But more importantly, all you have to do is provide the insurance company underwriters the necessary info about you and your business and they’ll let you know what kind of bond you require. In fact, they will provide you with the documents to sign on the very same day you requested a bond. That’s right, you can acquire surety bonds within literal hours after submitting your documentation!
The Average Cost of Bonds
Discussing the cost of a surety bond is difficult if you don’t know what kind of bond you require. Generally speaking, you will never have to pay the total bond amount in advance. You normally only pay a percentage, known as the bond premium. If your credit score is spotless and your company has a reputation, you will normally pay around 1-3% of the total sum.
However, if you’re new or have a spotty record, that premium might be hiked up to as much as 10%. To put it in raw numbers, the riskiest of businesses will have to pay $2,500 if their total bond sum equals $25,000.
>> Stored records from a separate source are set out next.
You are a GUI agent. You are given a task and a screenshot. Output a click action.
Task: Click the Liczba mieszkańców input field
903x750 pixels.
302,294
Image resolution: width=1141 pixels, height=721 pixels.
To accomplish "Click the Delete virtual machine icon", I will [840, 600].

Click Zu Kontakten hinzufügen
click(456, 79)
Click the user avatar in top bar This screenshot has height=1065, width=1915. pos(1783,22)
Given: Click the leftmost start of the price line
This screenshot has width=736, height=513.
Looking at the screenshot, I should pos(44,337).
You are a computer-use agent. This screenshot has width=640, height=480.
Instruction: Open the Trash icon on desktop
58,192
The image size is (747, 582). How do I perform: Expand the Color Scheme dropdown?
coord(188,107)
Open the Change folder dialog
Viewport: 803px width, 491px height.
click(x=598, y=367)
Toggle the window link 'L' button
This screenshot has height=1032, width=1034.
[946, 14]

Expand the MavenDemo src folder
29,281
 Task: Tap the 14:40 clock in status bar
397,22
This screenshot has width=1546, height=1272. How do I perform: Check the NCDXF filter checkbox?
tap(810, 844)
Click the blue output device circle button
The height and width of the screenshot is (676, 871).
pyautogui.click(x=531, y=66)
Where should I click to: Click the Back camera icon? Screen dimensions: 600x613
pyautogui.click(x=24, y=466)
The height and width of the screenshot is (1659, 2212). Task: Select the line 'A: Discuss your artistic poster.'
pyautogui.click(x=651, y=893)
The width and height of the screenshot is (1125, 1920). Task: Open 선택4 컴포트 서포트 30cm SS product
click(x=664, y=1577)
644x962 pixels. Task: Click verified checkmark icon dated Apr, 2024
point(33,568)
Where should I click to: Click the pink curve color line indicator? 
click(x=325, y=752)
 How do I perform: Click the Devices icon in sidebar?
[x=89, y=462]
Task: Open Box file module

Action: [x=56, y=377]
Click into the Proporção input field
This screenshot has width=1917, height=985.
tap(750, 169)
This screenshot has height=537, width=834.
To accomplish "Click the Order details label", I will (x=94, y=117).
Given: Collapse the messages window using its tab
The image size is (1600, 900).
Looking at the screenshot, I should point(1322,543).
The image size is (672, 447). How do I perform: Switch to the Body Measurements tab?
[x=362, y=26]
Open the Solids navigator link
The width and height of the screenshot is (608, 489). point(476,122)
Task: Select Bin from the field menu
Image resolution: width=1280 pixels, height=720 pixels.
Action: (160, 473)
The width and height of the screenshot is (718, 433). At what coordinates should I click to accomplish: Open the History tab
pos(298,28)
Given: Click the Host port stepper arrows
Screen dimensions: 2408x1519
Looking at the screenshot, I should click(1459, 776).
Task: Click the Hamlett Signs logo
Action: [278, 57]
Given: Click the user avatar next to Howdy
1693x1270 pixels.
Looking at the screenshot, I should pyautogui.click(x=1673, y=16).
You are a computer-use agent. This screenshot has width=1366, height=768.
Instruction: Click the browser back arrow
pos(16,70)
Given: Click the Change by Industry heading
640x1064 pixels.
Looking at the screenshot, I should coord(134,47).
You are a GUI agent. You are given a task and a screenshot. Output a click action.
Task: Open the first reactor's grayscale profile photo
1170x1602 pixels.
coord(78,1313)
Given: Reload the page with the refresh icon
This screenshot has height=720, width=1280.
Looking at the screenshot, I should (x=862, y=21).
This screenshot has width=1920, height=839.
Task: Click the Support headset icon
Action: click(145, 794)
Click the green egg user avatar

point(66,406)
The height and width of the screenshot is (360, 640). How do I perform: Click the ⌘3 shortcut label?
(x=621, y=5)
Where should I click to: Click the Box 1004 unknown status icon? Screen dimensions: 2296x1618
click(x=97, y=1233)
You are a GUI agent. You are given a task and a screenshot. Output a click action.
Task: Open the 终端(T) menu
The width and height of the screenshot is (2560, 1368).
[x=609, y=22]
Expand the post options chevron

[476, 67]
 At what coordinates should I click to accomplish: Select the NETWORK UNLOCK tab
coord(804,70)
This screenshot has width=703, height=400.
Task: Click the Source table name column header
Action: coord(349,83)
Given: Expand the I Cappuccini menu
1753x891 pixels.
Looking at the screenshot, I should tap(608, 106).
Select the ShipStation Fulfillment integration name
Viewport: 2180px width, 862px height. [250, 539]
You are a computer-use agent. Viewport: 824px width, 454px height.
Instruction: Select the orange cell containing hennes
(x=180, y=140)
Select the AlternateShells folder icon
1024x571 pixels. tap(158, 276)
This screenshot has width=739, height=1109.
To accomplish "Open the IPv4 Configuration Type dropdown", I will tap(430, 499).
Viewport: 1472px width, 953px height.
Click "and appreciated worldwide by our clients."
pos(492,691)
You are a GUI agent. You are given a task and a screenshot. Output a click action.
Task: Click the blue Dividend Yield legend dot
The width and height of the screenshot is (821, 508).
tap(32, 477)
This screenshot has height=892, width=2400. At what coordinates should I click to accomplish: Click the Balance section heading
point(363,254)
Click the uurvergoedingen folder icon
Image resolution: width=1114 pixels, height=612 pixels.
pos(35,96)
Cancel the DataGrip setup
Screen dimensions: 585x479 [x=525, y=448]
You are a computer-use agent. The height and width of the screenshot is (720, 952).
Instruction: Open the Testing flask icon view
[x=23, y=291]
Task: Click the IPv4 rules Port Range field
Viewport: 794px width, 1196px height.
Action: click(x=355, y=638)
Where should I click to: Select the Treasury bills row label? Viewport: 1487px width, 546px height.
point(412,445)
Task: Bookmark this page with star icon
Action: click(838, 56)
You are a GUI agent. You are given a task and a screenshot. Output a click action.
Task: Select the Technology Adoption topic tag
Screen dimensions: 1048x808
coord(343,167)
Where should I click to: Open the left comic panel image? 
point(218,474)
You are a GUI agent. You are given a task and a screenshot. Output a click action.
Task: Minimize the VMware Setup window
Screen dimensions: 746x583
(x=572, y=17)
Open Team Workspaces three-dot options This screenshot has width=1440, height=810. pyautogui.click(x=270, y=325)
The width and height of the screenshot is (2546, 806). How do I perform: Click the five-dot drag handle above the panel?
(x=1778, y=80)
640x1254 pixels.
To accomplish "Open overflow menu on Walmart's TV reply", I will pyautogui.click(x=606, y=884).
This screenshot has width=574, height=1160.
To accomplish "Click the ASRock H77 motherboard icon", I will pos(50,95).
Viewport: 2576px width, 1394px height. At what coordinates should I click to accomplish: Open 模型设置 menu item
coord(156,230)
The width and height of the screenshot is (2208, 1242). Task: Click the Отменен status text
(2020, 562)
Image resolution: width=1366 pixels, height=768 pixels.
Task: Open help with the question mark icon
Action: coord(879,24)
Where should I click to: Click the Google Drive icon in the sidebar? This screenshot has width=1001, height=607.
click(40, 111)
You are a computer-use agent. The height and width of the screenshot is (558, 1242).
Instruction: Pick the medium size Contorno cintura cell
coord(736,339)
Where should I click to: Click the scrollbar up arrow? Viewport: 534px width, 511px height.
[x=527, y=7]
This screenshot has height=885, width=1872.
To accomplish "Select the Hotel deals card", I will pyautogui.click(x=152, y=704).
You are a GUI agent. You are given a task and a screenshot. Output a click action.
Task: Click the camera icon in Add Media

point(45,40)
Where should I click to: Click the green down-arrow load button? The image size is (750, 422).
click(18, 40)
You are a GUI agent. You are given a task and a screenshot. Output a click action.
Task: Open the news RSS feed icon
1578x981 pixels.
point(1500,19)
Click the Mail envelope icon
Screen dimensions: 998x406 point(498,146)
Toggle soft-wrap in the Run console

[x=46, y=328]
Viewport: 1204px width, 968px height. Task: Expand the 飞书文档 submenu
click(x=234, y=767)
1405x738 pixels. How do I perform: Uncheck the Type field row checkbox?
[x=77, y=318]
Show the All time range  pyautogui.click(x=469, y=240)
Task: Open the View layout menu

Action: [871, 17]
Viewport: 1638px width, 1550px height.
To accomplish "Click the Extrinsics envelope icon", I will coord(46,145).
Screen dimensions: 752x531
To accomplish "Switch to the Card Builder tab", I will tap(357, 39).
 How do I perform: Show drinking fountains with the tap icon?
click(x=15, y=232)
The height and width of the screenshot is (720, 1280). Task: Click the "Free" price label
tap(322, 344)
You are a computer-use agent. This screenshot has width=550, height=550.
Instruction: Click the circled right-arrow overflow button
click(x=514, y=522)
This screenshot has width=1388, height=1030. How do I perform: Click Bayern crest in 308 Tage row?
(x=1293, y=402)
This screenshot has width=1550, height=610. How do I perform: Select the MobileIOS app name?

For commercial bond prices, the surety will normally have to take into consideration the owner’s personal credit score and financial strength, as well as the financial risk of the enterprise.
Contract bonds are typically broken into two categories: Fast Track and Full Bond Line. Fast Track is used when the job is $500k or less, and your company has limited experience and has a strong credit score. These cost about 3% of the bond amount. Full Bond Lines are for more experienced contractors and require a more thorough underwriting process, including a review of financials and work-on-hand schedule, among other things. Typically, the larger the job, the smaller the bond rate will be.
Surety bonds have a ton of advantages, especially when compared to insurance or letters of credit . Hopefully, this article has helped you understand just how important it is to acquire one for your business and why so many different companies and individuals continue to do so.